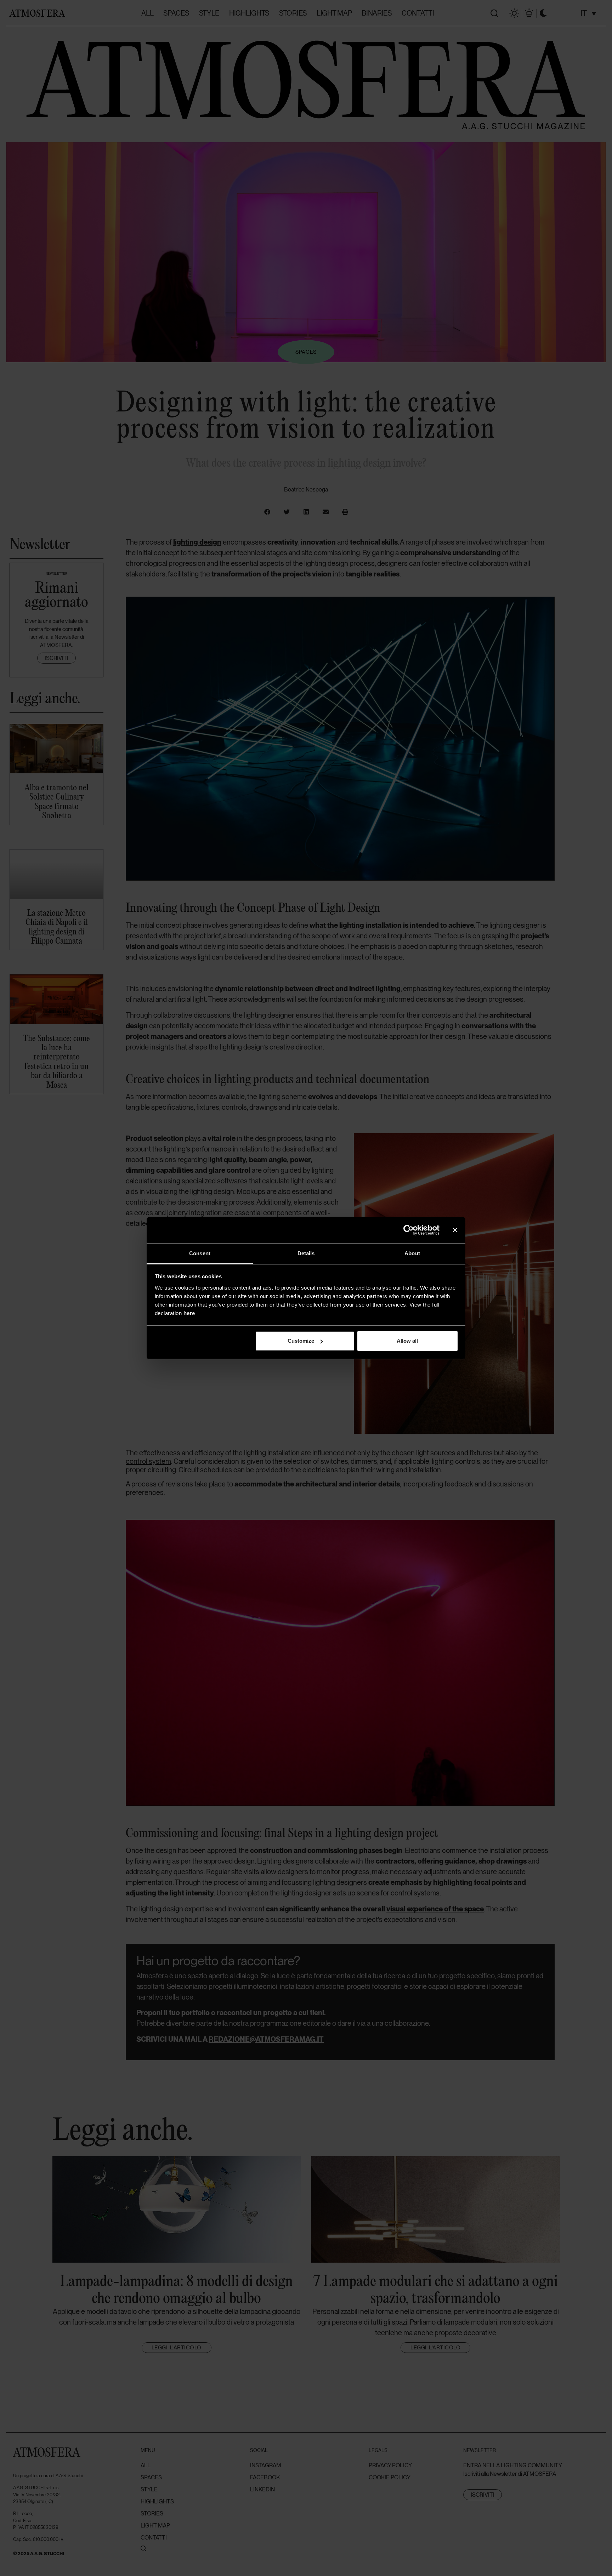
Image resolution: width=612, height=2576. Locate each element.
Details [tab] (306, 1253)
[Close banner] (455, 1230)
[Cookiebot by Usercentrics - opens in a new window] (409, 1230)
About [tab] (412, 1253)
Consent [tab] (199, 1253)
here (189, 1313)
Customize (301, 1341)
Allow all (407, 1341)
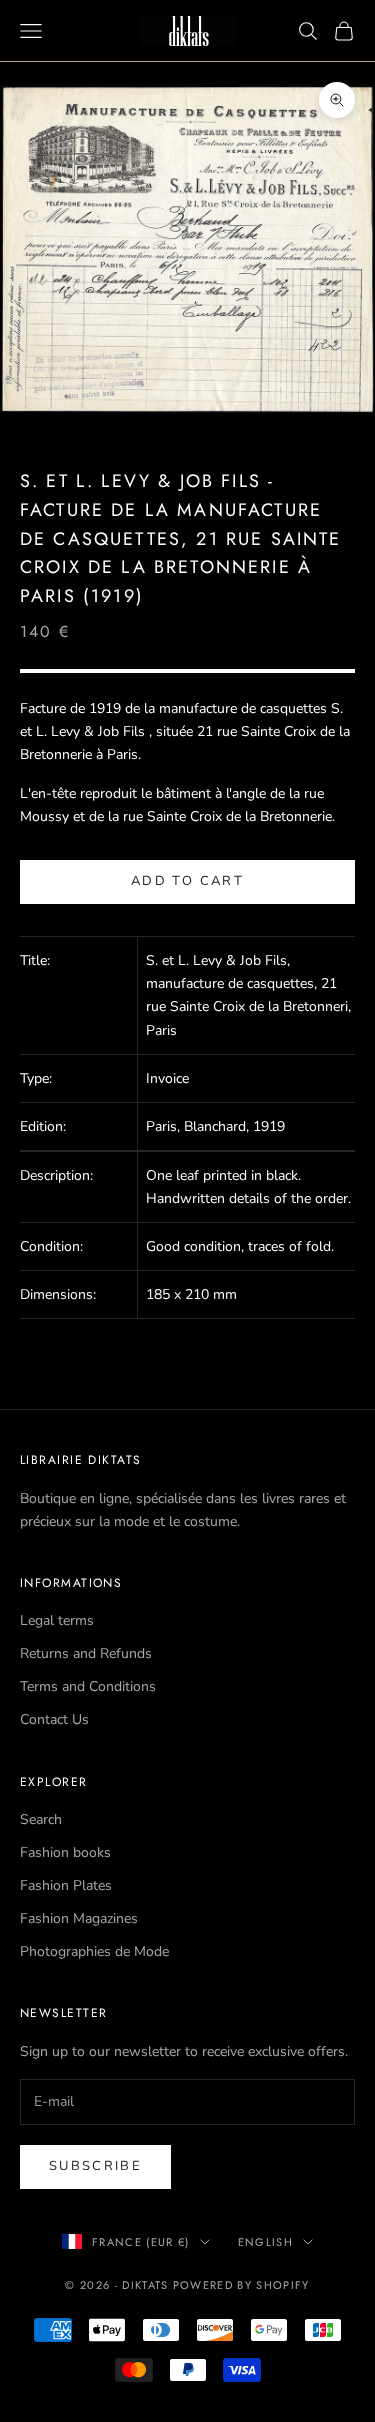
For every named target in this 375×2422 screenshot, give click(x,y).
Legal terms (57, 1620)
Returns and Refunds (86, 1653)
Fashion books (65, 1852)
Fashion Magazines (79, 1918)
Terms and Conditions (88, 1686)
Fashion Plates (66, 1885)
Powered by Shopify (241, 2285)
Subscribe (95, 2166)
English (265, 2242)
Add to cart (187, 881)
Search (41, 1819)
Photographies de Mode (94, 1951)
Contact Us (54, 1719)
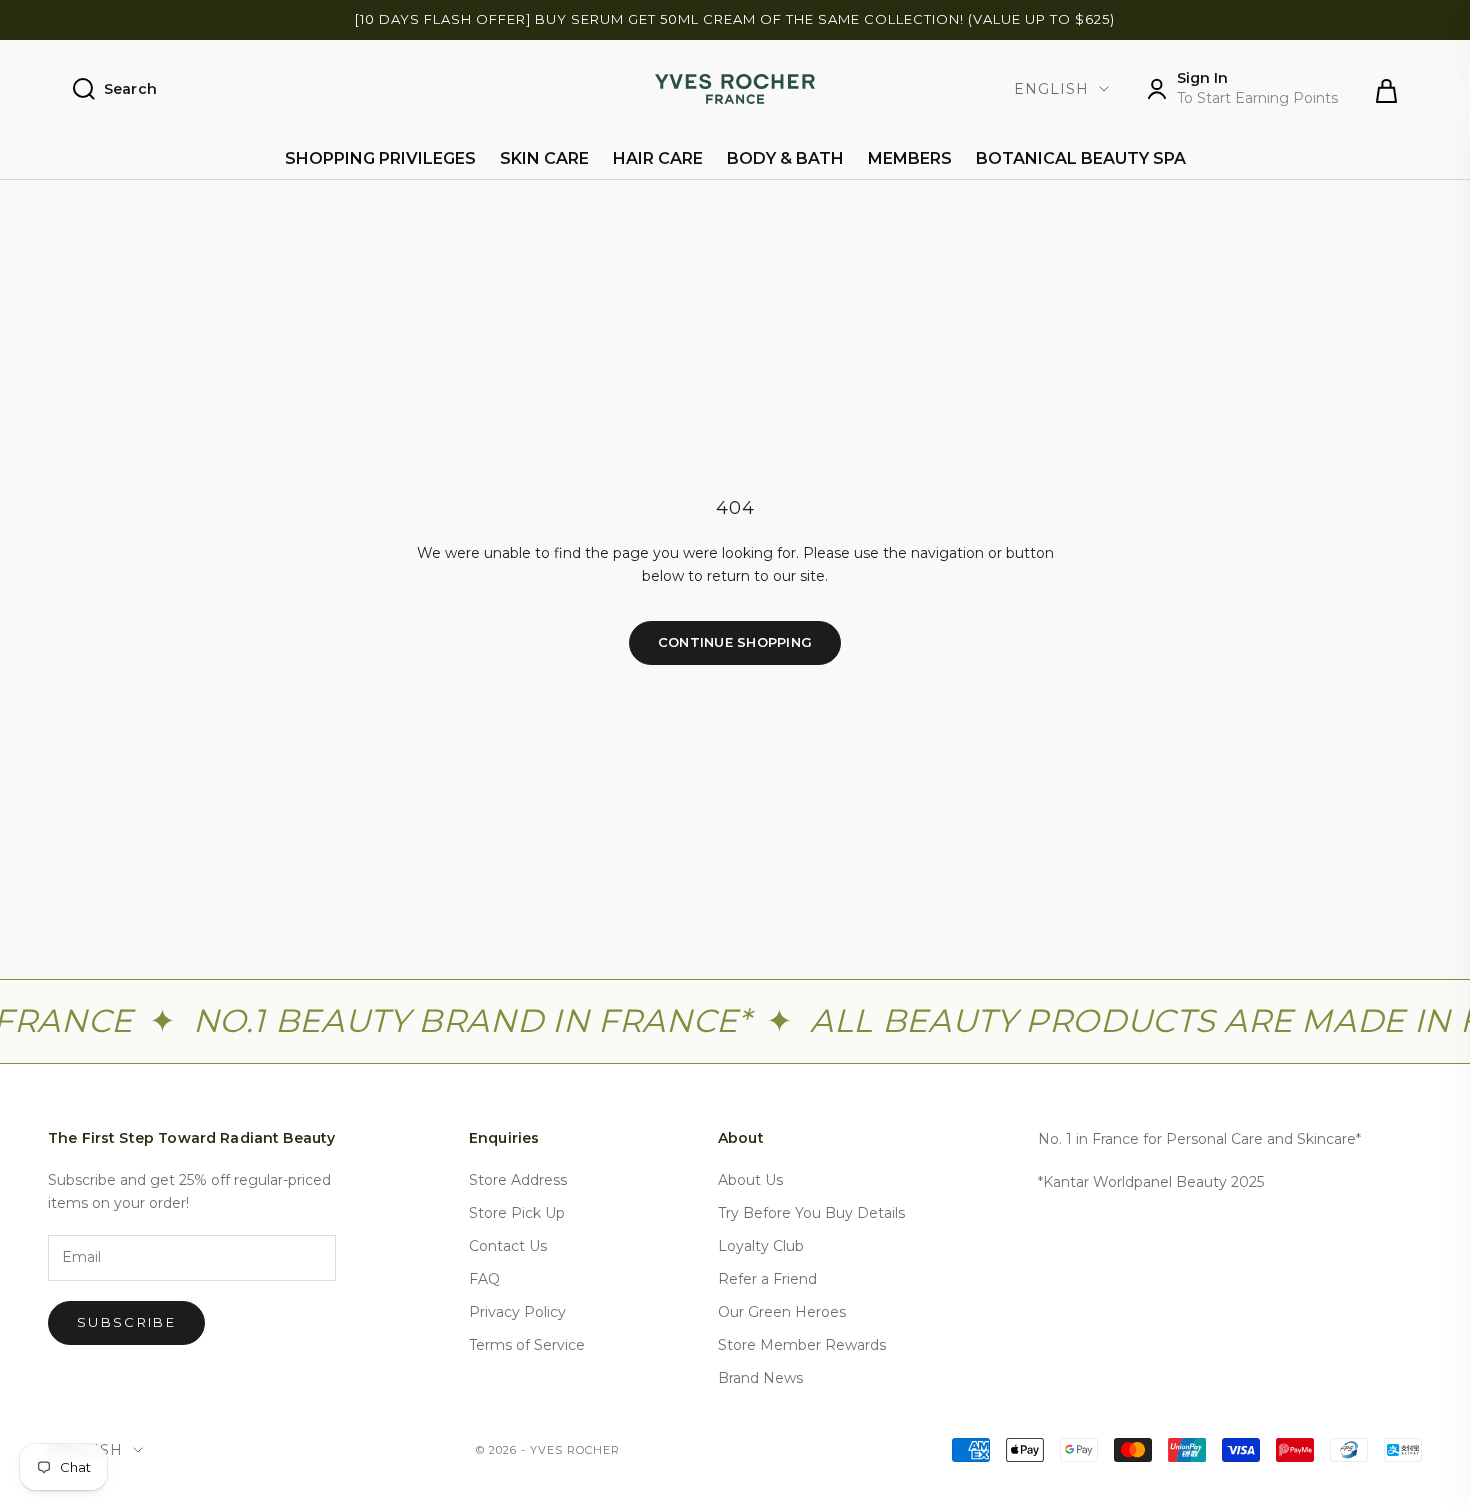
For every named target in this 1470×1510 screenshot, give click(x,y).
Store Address (518, 1180)
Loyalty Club (761, 1246)
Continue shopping (735, 642)
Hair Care (658, 159)
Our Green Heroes (782, 1312)
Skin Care (544, 159)
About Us (750, 1180)
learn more (1181, 29)
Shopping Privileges (380, 159)
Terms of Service (527, 1345)
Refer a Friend (767, 1279)
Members (910, 159)
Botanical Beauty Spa (1081, 159)
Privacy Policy (517, 1312)
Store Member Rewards (802, 1345)
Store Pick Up (517, 1213)
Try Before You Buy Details (811, 1213)
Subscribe (126, 1322)
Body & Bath (785, 159)
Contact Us (508, 1246)
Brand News (760, 1378)
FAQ (484, 1279)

» **PROBLEM TO WORK ON**
Within the listing above, the lines starting at the one containing "English (265, 2242)" and ending at the one containing "Refer a Friend (767, 1279)" are to be returned exactly. Omit the pictures.

» **REPLY**
English (265, 2242)
Add to cart (187, 881)
Search (41, 1819)
Photographies de Mode (94, 1951)
Contact Us (54, 1719)
For every named target in this 1470×1510 screenshot, give click(x,y).
Store Address (518, 1180)
Loyalty Club (761, 1246)
Continue shopping (735, 642)
Hair Care (658, 159)
Our Green Heroes (782, 1312)
Skin Care (544, 159)
About Us (750, 1180)
learn more (1181, 29)
Shopping Privileges (380, 159)
Terms of Service (527, 1345)
Refer a Friend (767, 1279)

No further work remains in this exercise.